■ **Exercise**: Return the entries below word for word, from the line with "pixels, height=550 pixels." to the line with "center [860, 134].", both of those lines included.

■ **Record extracts**:
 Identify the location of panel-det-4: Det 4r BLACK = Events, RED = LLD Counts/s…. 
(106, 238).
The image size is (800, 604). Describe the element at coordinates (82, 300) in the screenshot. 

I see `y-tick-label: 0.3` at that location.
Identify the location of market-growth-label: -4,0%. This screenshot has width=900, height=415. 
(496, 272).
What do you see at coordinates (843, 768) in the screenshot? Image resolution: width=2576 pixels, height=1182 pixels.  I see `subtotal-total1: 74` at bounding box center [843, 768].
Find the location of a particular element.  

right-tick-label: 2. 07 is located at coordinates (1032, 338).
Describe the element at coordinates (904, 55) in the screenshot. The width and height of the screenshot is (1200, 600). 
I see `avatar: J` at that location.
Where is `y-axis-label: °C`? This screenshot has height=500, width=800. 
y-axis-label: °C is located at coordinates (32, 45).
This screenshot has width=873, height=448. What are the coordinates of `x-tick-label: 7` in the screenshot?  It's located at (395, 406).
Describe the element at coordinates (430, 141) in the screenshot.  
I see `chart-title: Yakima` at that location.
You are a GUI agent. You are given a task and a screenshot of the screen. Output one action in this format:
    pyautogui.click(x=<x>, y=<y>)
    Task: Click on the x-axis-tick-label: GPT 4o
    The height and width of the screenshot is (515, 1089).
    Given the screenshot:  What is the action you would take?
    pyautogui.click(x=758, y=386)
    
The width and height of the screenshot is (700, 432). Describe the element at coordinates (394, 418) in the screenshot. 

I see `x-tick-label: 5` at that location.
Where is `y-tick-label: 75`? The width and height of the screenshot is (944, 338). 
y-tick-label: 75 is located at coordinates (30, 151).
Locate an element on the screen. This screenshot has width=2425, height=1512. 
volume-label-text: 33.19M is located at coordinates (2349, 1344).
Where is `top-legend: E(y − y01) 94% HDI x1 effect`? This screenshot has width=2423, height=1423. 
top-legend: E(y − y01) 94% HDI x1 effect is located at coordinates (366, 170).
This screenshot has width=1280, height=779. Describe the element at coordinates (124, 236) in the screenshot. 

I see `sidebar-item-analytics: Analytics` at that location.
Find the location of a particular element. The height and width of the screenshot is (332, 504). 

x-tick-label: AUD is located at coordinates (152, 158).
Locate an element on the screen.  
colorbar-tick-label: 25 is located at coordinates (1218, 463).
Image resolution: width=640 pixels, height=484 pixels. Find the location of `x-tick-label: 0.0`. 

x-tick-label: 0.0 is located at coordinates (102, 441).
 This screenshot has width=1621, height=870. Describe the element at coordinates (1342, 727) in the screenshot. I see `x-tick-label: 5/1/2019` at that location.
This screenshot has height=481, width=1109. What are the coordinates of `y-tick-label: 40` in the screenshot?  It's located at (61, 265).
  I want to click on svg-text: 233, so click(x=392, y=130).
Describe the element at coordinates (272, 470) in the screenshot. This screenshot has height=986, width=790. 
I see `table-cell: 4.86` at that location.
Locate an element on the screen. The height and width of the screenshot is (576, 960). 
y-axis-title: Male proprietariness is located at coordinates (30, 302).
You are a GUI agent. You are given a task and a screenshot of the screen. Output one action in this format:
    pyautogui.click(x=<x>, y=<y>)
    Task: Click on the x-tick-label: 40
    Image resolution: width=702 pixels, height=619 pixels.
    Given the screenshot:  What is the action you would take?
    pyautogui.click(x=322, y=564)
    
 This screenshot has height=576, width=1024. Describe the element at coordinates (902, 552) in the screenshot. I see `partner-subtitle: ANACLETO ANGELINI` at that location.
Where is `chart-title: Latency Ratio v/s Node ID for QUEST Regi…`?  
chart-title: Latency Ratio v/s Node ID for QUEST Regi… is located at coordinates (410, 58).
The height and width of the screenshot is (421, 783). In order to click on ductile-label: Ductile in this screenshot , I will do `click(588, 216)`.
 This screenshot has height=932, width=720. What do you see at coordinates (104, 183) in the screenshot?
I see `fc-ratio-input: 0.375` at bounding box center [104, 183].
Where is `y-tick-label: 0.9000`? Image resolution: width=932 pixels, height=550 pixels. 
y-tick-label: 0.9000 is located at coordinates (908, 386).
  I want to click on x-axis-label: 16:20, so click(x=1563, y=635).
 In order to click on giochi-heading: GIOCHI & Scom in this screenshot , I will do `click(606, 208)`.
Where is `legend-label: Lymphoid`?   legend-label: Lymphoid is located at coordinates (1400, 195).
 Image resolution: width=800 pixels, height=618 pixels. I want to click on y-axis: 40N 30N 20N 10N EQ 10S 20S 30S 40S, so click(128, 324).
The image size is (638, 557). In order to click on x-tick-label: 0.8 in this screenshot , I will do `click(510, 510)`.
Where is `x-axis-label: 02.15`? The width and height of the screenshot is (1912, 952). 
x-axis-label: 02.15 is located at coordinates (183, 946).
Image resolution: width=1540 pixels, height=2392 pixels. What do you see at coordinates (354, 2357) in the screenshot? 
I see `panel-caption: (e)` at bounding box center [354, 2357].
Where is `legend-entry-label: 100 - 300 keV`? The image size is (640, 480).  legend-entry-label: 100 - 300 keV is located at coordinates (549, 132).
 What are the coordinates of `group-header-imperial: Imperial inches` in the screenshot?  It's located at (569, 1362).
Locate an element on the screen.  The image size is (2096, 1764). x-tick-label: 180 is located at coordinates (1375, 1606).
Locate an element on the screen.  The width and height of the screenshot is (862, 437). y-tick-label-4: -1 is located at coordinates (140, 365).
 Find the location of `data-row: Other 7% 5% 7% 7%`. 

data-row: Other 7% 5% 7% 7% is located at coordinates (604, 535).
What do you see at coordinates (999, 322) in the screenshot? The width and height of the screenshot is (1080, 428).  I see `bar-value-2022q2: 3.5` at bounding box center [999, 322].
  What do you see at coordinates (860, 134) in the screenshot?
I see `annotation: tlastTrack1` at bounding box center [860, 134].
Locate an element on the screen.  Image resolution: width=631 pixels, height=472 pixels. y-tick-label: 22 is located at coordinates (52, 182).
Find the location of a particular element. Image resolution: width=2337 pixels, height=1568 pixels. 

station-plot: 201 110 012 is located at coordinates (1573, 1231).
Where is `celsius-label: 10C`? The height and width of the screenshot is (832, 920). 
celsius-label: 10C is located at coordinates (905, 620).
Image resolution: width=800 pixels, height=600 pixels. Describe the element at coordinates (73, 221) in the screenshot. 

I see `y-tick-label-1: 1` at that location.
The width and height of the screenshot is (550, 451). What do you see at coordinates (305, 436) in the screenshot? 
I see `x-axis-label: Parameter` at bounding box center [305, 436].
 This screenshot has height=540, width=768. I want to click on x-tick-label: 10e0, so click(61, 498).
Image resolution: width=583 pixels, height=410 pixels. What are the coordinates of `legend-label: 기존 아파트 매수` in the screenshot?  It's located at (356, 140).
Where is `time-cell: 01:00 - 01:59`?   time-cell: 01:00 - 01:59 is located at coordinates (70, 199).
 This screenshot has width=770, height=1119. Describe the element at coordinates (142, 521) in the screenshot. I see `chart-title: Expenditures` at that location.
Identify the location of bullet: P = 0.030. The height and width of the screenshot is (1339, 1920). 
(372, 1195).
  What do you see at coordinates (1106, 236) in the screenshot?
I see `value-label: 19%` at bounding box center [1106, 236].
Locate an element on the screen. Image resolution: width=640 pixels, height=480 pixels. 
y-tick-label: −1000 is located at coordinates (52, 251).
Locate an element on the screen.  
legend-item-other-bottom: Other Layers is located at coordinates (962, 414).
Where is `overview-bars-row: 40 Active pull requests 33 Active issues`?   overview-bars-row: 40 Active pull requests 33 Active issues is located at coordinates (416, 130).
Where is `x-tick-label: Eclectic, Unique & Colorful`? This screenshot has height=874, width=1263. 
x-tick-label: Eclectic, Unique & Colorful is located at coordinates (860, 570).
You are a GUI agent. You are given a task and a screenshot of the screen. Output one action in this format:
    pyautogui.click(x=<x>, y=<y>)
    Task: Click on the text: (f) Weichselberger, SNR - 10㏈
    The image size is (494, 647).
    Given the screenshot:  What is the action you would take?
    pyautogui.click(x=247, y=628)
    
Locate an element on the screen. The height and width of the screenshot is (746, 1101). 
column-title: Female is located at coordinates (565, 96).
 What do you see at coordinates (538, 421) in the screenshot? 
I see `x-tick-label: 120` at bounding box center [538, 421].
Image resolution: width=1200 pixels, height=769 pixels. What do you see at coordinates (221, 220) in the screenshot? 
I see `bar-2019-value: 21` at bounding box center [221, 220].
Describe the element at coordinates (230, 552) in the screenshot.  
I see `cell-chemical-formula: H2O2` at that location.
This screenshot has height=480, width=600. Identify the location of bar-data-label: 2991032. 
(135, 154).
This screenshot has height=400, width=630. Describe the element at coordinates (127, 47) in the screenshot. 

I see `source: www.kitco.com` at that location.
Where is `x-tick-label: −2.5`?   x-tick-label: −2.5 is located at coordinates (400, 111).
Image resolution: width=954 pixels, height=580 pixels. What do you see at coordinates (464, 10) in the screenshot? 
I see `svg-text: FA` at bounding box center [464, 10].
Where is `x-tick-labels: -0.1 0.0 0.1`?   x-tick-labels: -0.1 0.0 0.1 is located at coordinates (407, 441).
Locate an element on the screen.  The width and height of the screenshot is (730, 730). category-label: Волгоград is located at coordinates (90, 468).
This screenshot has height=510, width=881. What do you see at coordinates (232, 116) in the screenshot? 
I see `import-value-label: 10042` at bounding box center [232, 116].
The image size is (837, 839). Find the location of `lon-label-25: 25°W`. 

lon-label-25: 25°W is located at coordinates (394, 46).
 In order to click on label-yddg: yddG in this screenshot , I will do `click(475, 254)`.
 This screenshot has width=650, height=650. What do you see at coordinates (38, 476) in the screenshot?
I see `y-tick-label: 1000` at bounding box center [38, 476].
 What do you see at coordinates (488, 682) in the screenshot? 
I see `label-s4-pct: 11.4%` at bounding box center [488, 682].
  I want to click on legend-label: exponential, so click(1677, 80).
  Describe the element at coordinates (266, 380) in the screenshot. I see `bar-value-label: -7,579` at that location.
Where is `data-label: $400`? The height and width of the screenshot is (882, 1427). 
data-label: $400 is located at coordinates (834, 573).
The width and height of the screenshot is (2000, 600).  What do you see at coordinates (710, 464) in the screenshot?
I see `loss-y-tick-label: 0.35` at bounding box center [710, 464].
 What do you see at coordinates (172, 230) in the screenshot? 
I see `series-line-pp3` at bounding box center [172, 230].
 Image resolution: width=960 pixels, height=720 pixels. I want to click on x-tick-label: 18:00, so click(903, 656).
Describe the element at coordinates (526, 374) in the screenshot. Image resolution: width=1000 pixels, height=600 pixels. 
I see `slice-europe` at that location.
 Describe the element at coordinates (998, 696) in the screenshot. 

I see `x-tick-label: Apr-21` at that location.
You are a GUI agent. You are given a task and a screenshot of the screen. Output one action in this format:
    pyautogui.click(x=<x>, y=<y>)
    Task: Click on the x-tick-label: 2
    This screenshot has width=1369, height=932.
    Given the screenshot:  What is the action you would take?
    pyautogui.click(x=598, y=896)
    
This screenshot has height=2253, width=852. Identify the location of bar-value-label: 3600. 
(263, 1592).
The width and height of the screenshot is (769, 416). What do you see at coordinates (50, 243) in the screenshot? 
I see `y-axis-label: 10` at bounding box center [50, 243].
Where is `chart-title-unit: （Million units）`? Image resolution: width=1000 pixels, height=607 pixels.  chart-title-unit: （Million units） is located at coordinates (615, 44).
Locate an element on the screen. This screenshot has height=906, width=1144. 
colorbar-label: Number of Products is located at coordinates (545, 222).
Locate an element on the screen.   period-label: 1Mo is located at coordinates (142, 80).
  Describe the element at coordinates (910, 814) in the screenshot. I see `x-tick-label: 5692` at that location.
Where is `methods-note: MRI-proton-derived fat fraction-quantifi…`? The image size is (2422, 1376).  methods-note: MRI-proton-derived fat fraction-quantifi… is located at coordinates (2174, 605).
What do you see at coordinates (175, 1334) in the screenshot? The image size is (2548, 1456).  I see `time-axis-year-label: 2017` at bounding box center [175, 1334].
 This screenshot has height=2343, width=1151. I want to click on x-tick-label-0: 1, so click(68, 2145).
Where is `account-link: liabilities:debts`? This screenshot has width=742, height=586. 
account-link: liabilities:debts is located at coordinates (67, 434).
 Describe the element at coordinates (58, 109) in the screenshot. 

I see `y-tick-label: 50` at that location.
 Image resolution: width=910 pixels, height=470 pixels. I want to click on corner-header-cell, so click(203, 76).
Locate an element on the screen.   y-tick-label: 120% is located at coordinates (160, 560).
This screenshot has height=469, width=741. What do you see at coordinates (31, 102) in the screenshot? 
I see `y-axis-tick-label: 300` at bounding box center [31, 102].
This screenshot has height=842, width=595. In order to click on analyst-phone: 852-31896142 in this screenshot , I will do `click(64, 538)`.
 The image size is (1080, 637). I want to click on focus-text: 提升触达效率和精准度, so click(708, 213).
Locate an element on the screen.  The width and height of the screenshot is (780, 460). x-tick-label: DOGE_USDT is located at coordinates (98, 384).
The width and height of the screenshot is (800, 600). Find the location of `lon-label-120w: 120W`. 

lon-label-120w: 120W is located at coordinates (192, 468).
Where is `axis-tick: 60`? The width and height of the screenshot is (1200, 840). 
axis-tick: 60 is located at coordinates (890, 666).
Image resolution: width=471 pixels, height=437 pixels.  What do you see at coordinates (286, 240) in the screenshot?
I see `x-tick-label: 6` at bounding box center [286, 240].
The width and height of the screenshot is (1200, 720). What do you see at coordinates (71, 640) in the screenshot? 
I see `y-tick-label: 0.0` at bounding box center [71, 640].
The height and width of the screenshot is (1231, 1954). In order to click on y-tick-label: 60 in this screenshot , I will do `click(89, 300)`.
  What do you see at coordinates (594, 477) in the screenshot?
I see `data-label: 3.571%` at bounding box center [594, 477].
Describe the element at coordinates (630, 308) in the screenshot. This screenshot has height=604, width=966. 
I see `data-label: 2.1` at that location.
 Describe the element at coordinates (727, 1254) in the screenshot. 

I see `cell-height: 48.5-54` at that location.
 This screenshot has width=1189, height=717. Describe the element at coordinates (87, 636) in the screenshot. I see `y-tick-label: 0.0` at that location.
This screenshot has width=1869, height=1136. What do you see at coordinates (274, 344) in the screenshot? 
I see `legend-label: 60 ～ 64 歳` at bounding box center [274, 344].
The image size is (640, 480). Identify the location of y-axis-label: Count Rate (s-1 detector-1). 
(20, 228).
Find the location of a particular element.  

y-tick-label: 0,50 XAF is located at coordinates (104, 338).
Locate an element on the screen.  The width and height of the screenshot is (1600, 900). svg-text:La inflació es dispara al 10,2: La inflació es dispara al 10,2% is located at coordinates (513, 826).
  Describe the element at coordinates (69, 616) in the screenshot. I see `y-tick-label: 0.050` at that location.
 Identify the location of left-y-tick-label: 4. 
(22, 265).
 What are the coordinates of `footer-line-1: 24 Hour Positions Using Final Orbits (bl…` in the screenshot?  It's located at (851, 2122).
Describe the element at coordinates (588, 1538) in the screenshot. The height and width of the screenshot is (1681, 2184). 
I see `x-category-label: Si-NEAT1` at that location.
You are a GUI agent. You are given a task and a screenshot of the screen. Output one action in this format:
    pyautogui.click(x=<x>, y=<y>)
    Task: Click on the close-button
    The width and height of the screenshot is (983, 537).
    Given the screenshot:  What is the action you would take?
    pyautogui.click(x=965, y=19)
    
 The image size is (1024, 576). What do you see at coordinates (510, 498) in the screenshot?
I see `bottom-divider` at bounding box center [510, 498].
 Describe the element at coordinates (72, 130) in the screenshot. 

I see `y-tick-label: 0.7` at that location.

■ **Response**:
Where is `y-tick-label: 0.9000`? Image resolution: width=932 pixels, height=550 pixels. 
y-tick-label: 0.9000 is located at coordinates (908, 386).
  I want to click on x-axis-label: 16:20, so click(x=1563, y=635).
 In order to click on giochi-heading: GIOCHI & Scom in this screenshot , I will do `click(606, 208)`.
Where is `legend-label: Lymphoid`?   legend-label: Lymphoid is located at coordinates (1400, 195).
 Image resolution: width=800 pixels, height=618 pixels. I want to click on y-axis: 40N 30N 20N 10N EQ 10S 20S 30S 40S, so click(128, 324).
The image size is (638, 557). In order to click on x-tick-label: 0.8 in this screenshot , I will do `click(510, 510)`.
Where is `x-axis-label: 02.15`? The width and height of the screenshot is (1912, 952). 
x-axis-label: 02.15 is located at coordinates (183, 946).
Image resolution: width=1540 pixels, height=2392 pixels. What do you see at coordinates (354, 2357) in the screenshot? 
I see `panel-caption: (e)` at bounding box center [354, 2357].
Where is `legend-entry-label: 100 - 300 keV`? The image size is (640, 480).  legend-entry-label: 100 - 300 keV is located at coordinates (549, 132).
 What are the coordinates of `group-header-imperial: Imperial inches` in the screenshot?  It's located at (569, 1362).
Locate an element on the screen.  The image size is (2096, 1764). x-tick-label: 180 is located at coordinates (1375, 1606).
Locate an element on the screen.  The width and height of the screenshot is (862, 437). y-tick-label-4: -1 is located at coordinates (140, 365).
 Find the location of `data-row: Other 7% 5% 7% 7%`. 

data-row: Other 7% 5% 7% 7% is located at coordinates (604, 535).
What do you see at coordinates (999, 322) in the screenshot? The width and height of the screenshot is (1080, 428).  I see `bar-value-2022q2: 3.5` at bounding box center [999, 322].
  What do you see at coordinates (860, 134) in the screenshot?
I see `annotation: tlastTrack1` at bounding box center [860, 134].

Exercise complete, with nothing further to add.